▸ Activity: In your copy, reproduce the entries exactly as they are, minus the images.

▸ Record set:
━━━━

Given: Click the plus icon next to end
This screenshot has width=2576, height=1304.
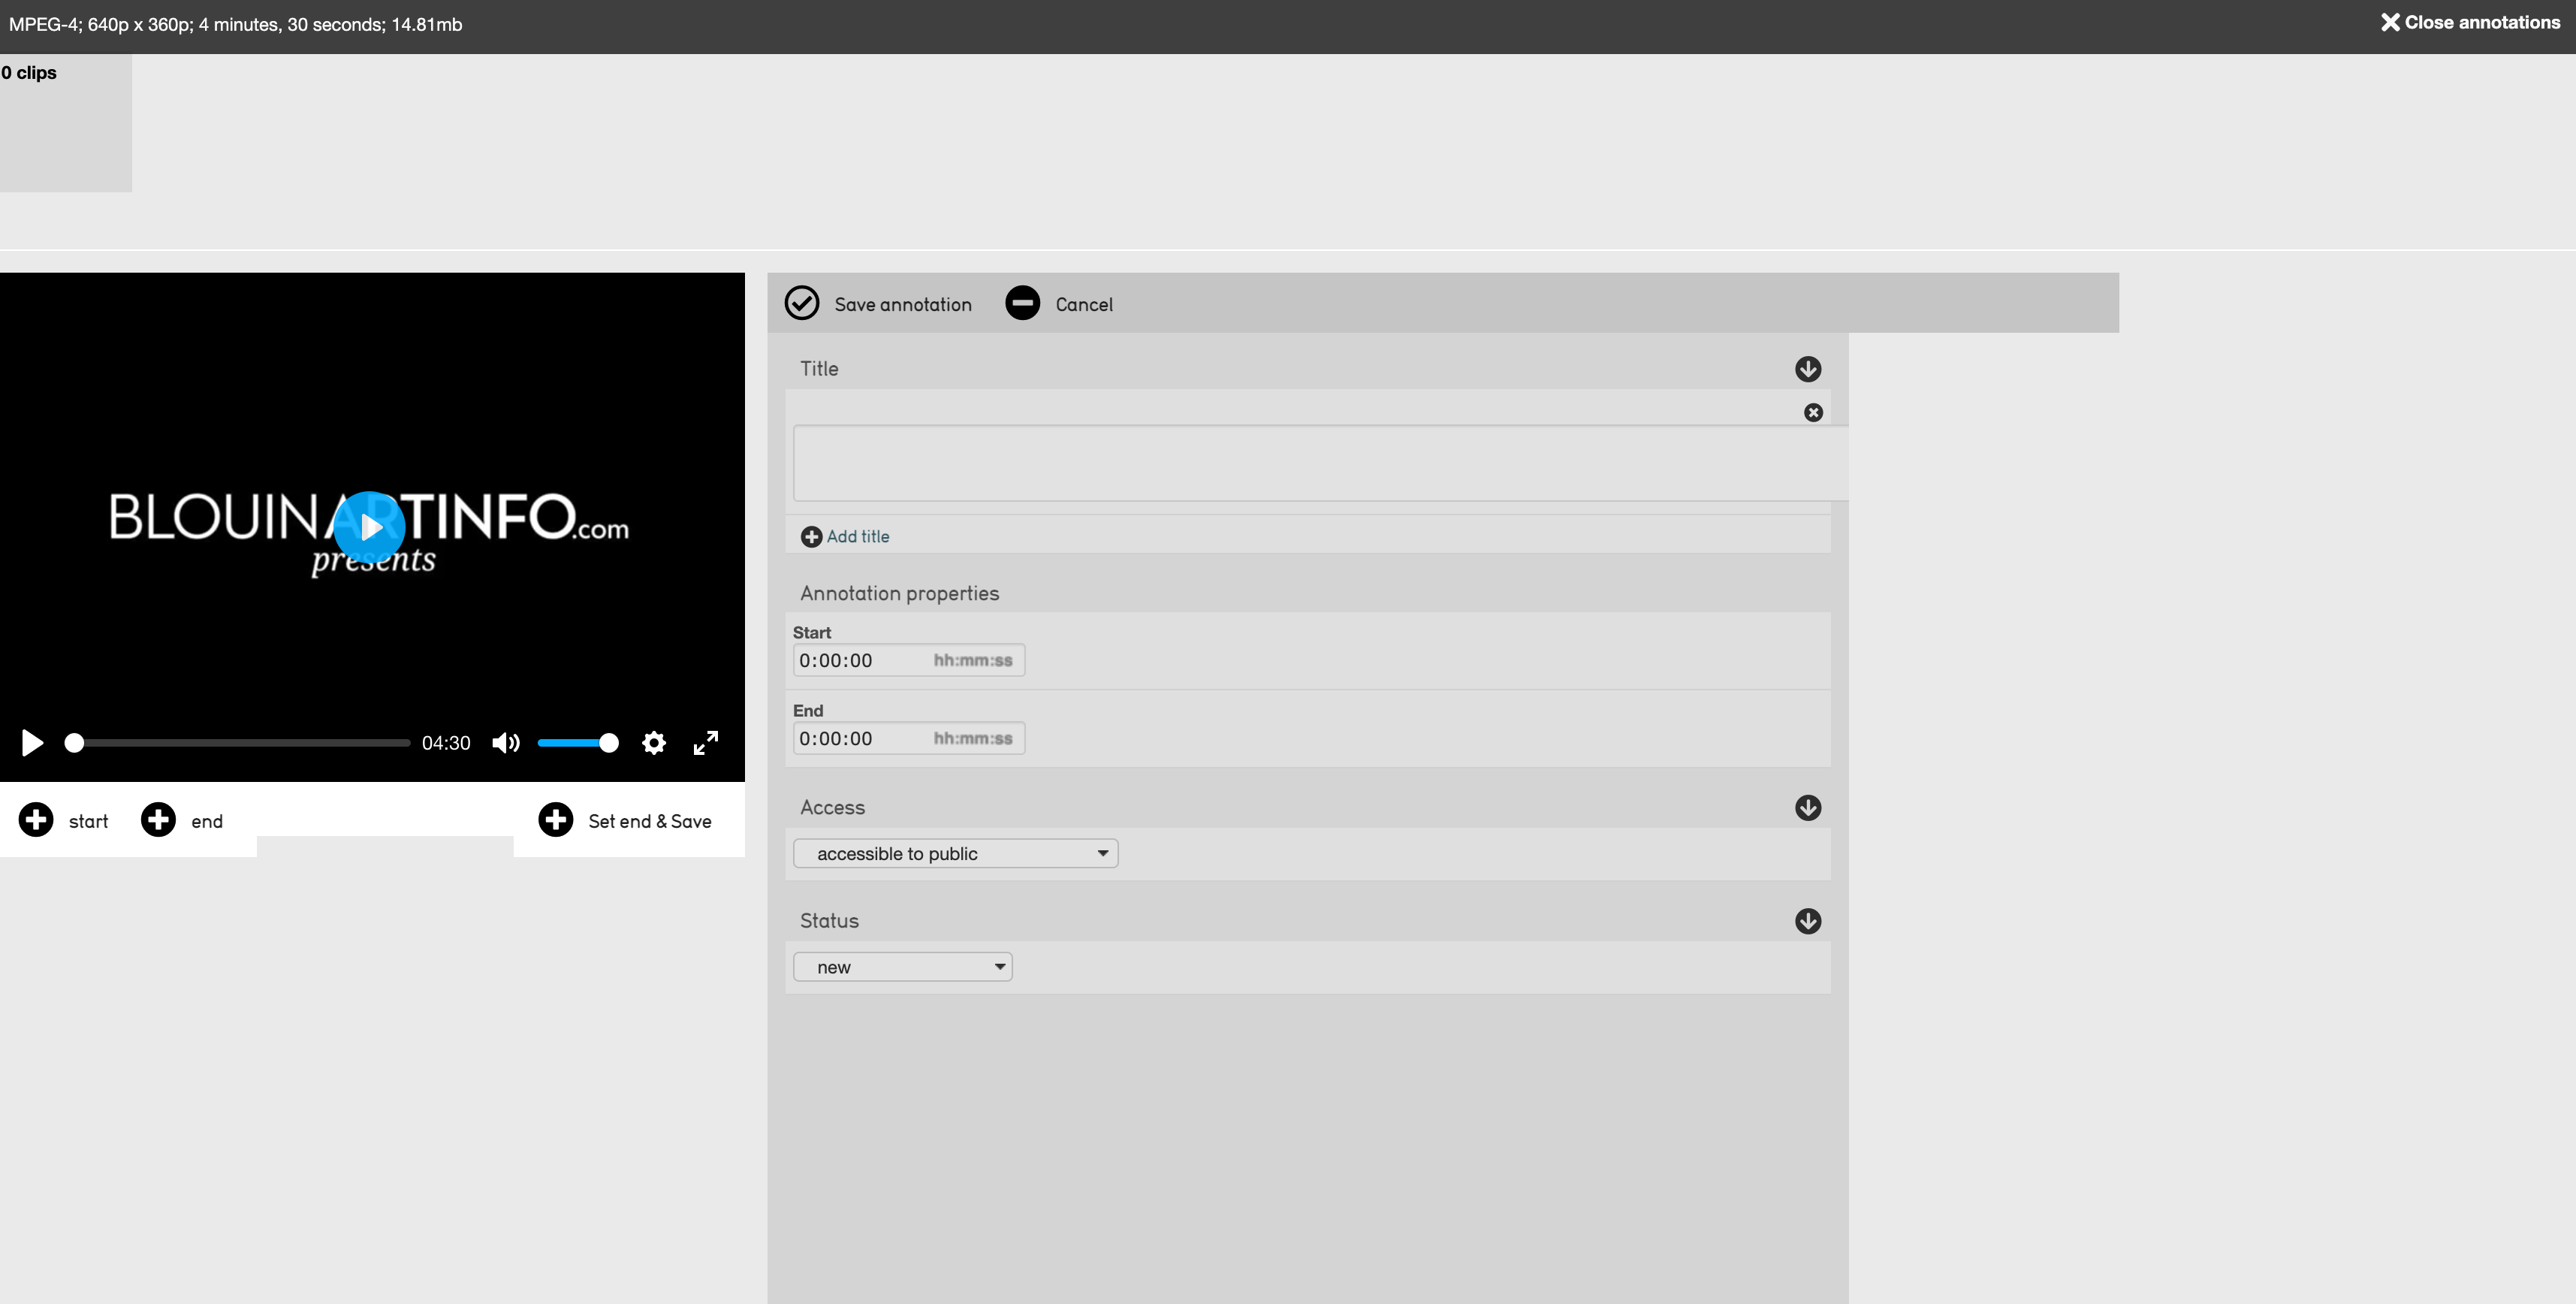Looking at the screenshot, I should [158, 820].
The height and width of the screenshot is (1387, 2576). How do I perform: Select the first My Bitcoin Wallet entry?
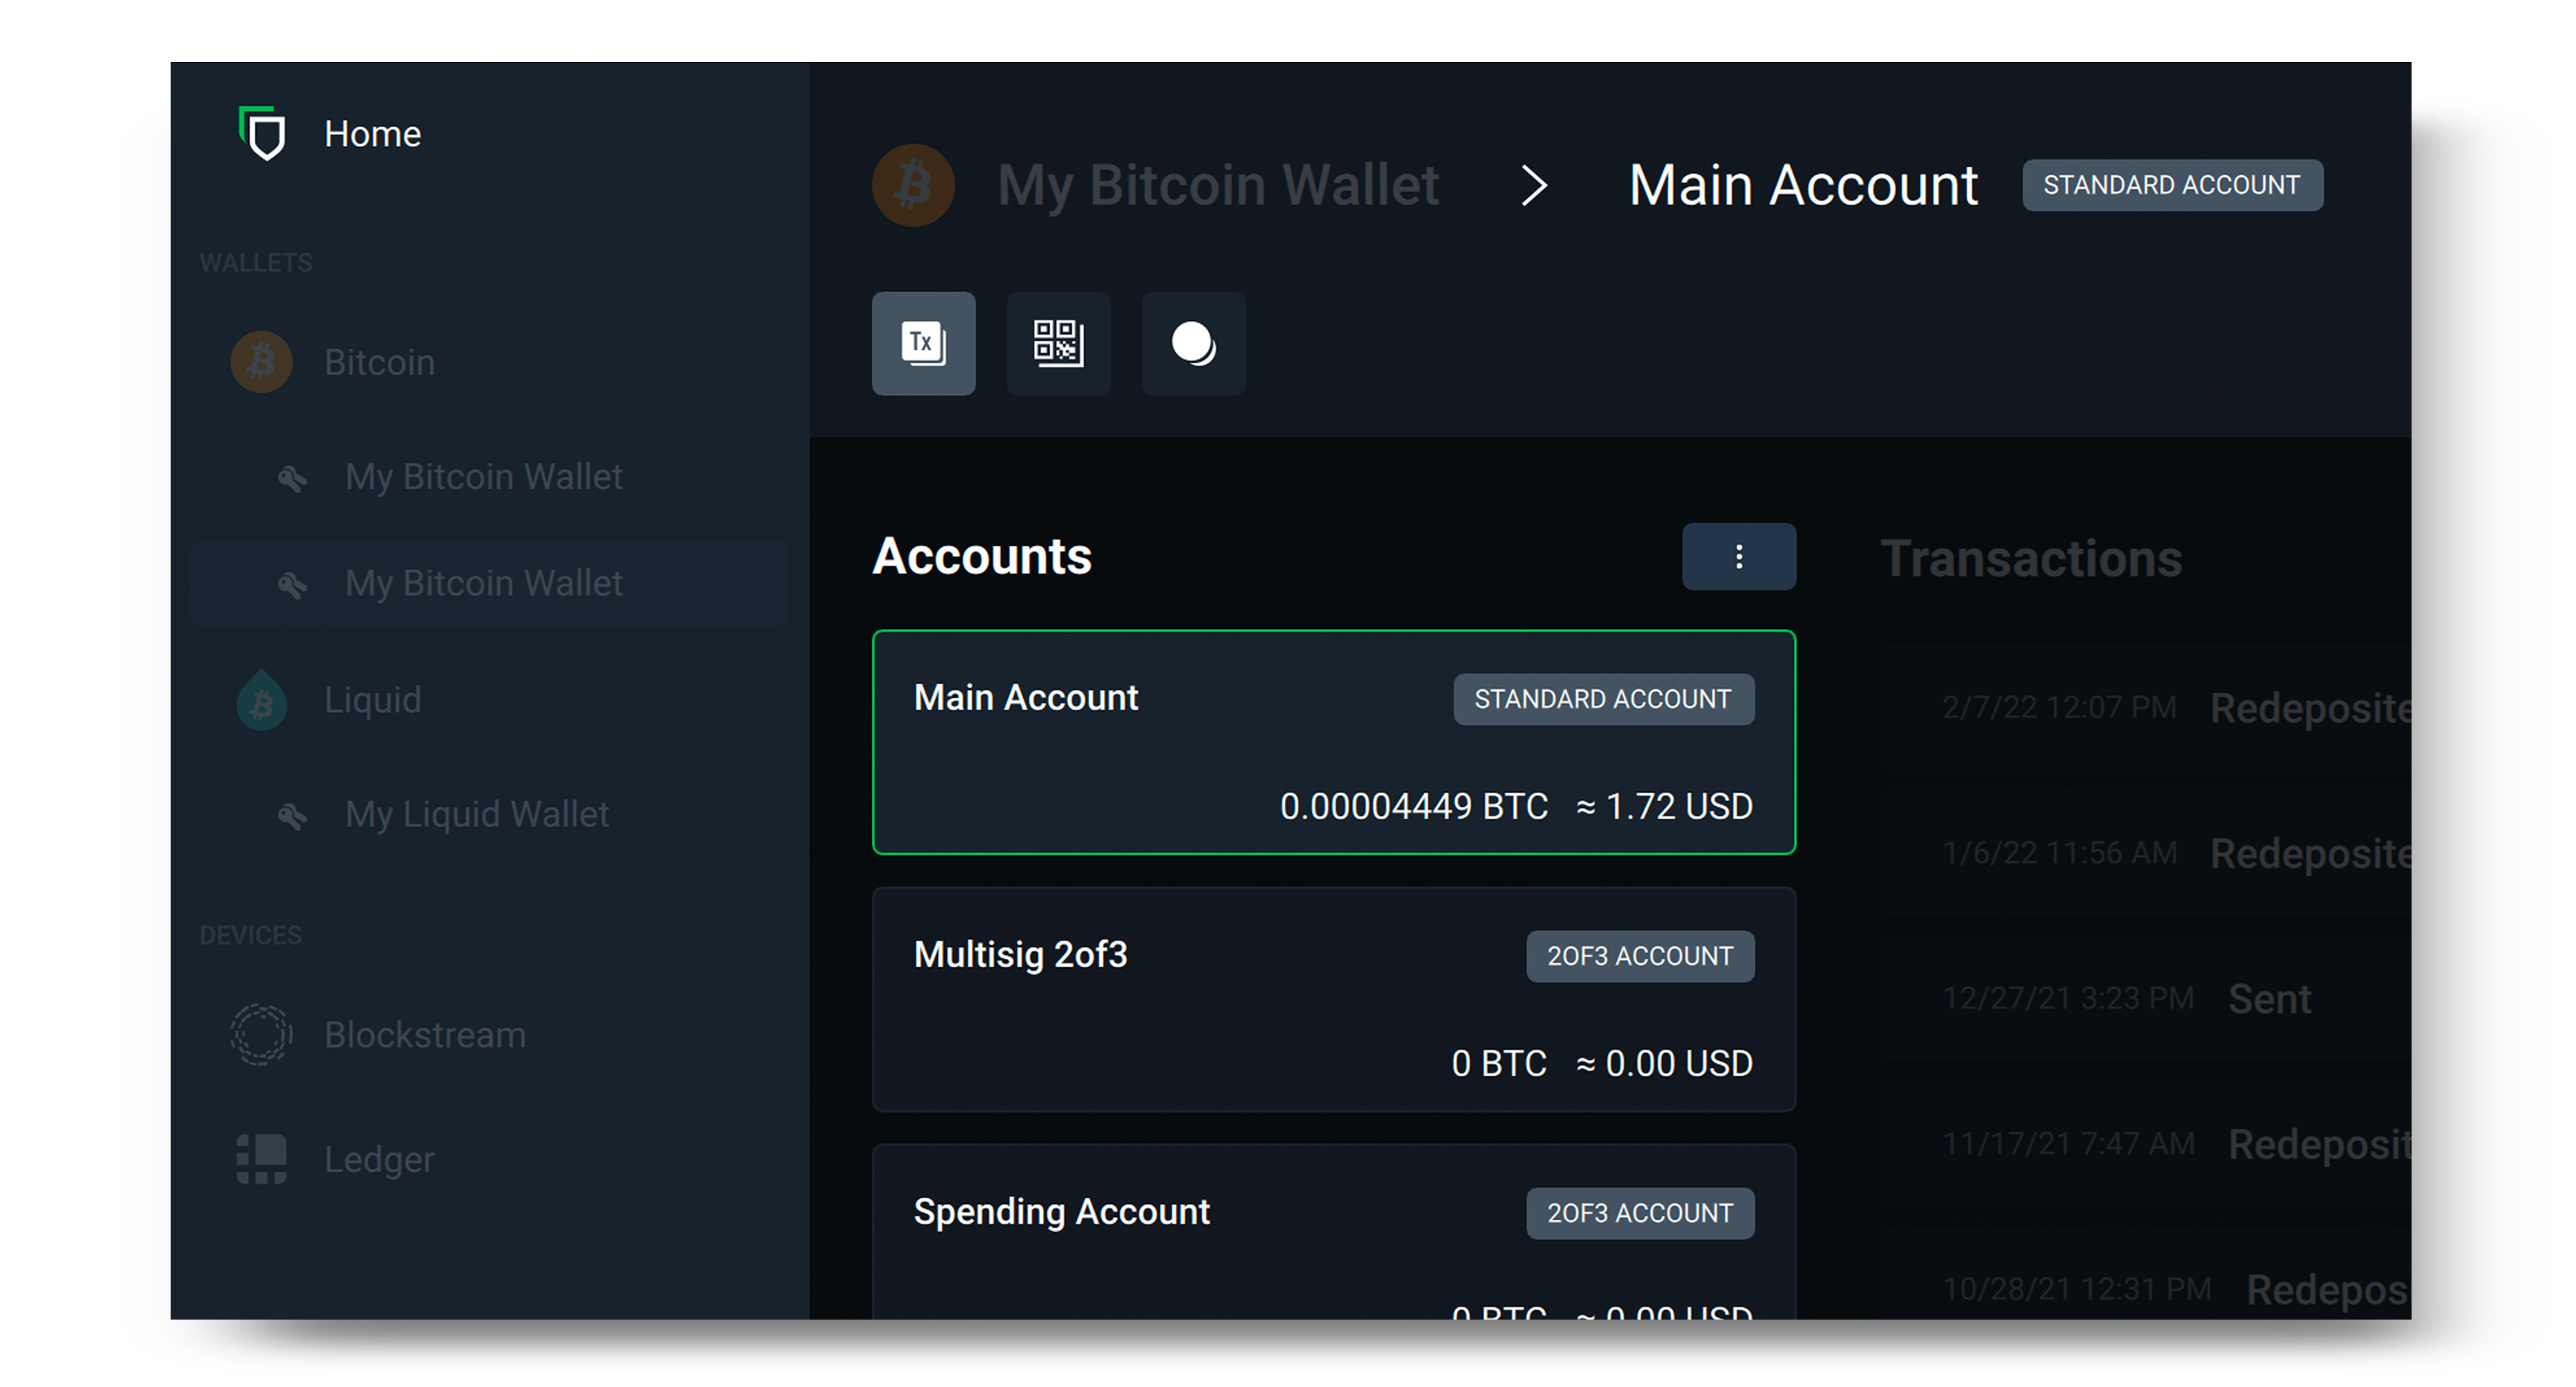coord(483,477)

━━━━

▸ Answer for this exercise:
Given: Click the plus icon next to end
This screenshot has width=2576, height=1304.
Looking at the screenshot, I should [158, 820].
The height and width of the screenshot is (1387, 2576). How do I perform: Select the first My Bitcoin Wallet entry?
coord(483,477)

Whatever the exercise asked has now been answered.